#### Required work
Copy the entries exactly as they appear, starting at the line containing "Task: Remove the Latitude grouping" and continuing to the end of the entries. Leave the pictures out of your copy.

### Data shown ###

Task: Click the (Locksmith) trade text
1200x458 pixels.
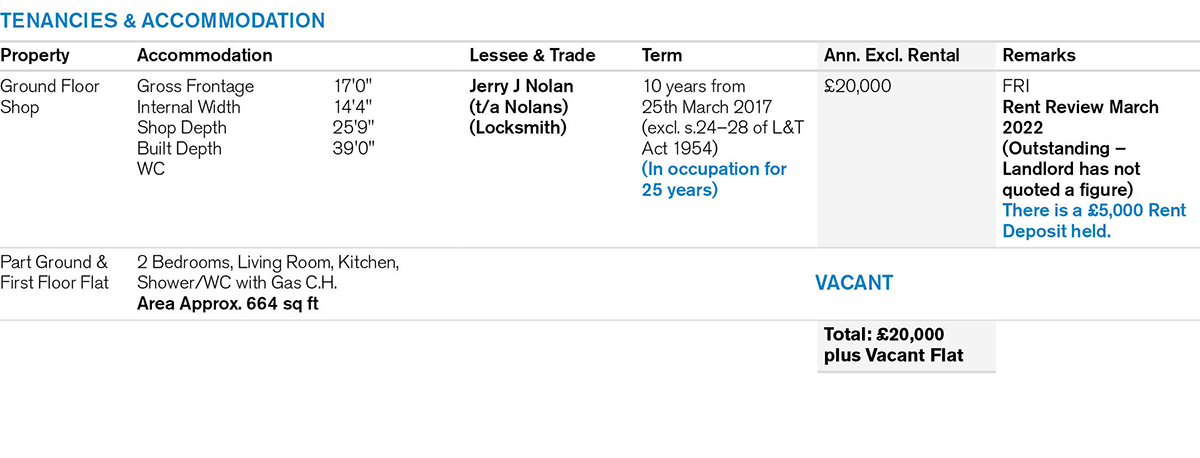Action: (x=518, y=128)
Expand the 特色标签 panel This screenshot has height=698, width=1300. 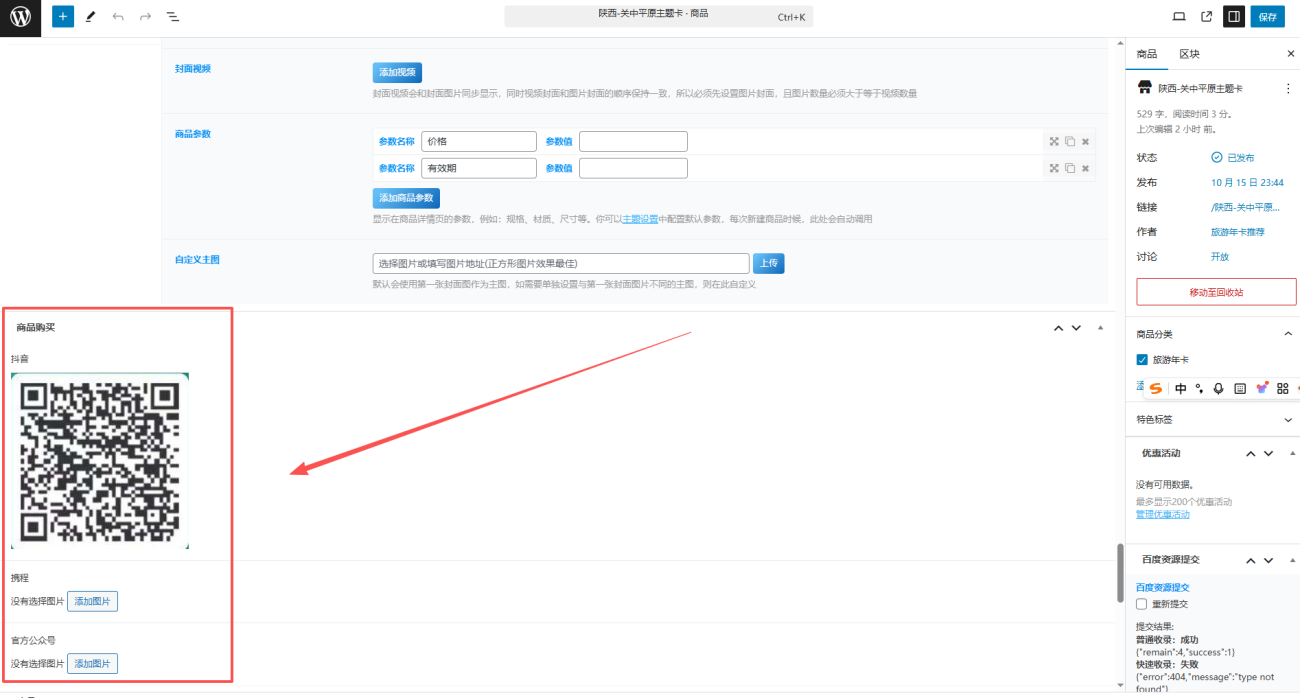[x=1287, y=420]
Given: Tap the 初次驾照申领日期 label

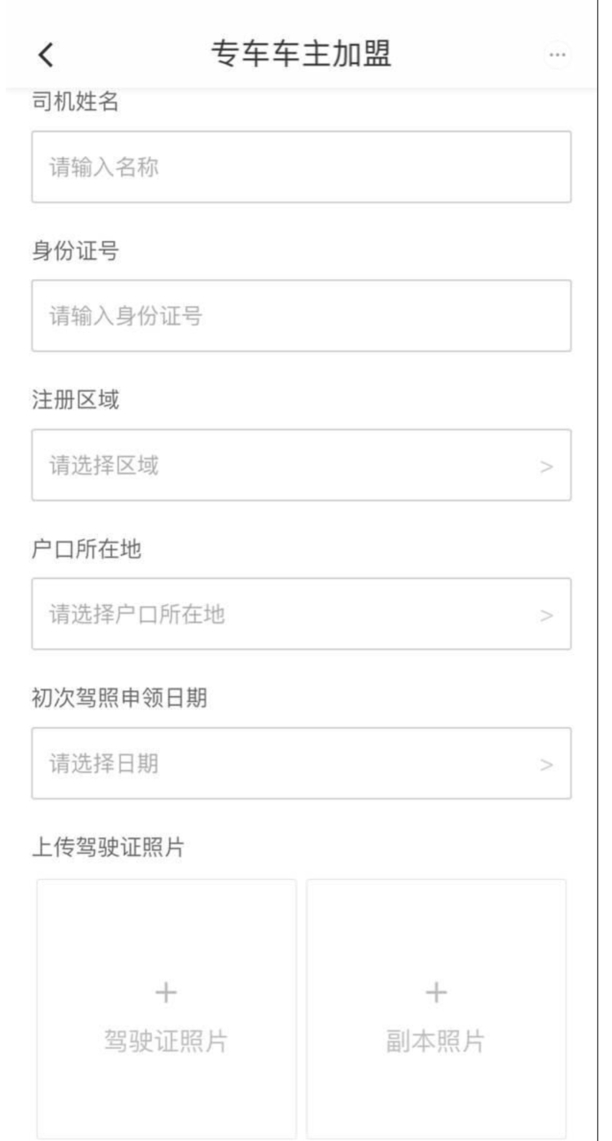Looking at the screenshot, I should (x=119, y=698).
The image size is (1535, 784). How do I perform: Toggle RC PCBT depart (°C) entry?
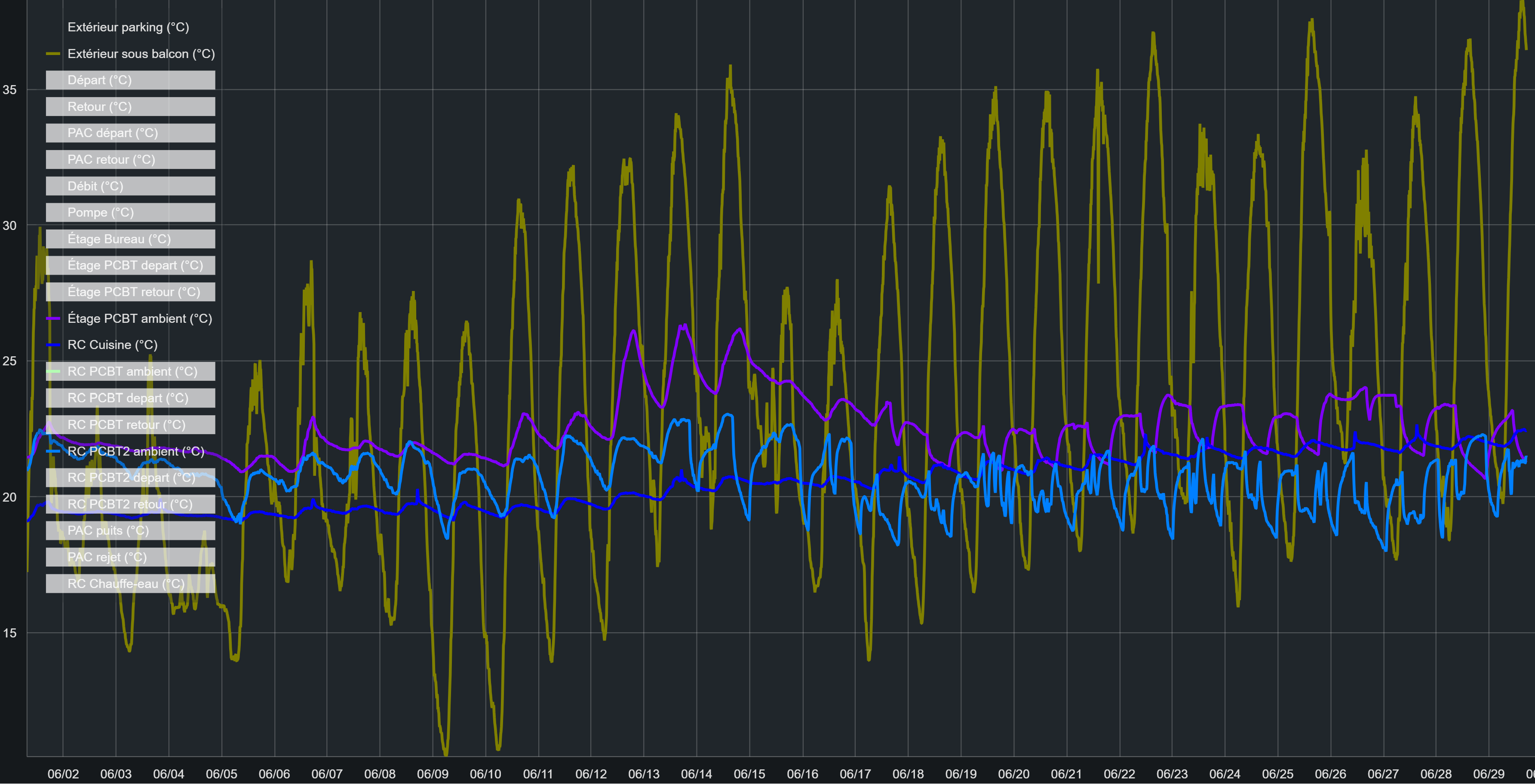pyautogui.click(x=128, y=398)
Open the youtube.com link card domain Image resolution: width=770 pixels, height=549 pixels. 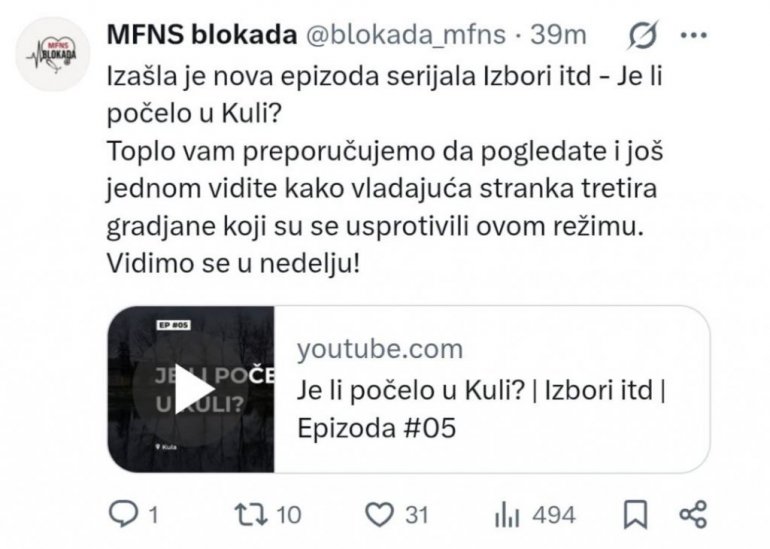380,349
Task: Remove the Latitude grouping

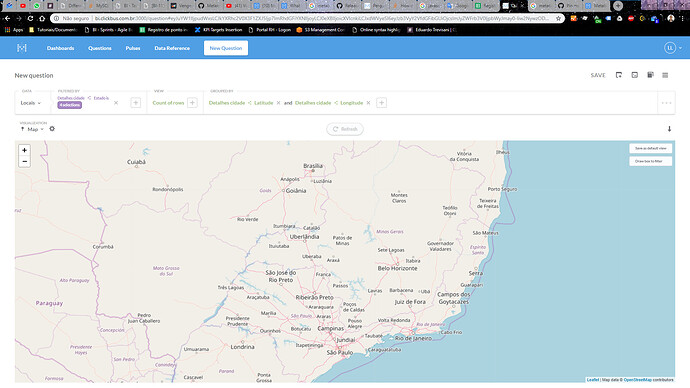Action: click(279, 103)
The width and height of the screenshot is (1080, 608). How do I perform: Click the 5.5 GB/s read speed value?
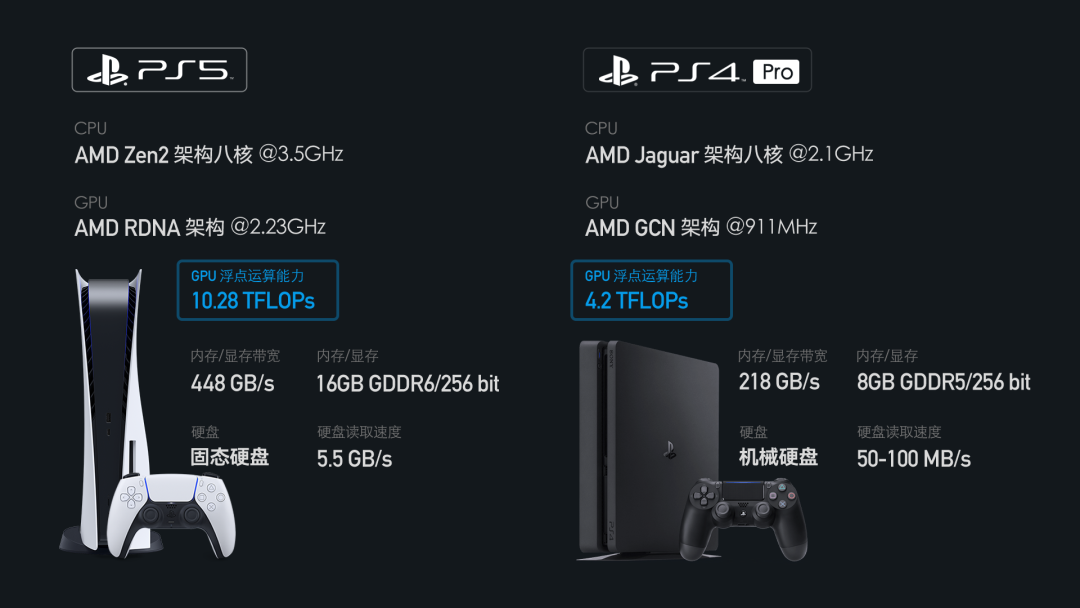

###

#### Written response
Task: Remove the Latitude grouping

Action: click(279, 103)
The width and height of the screenshot is (1080, 608). How do I perform: Click the 5.5 GB/s read speed value?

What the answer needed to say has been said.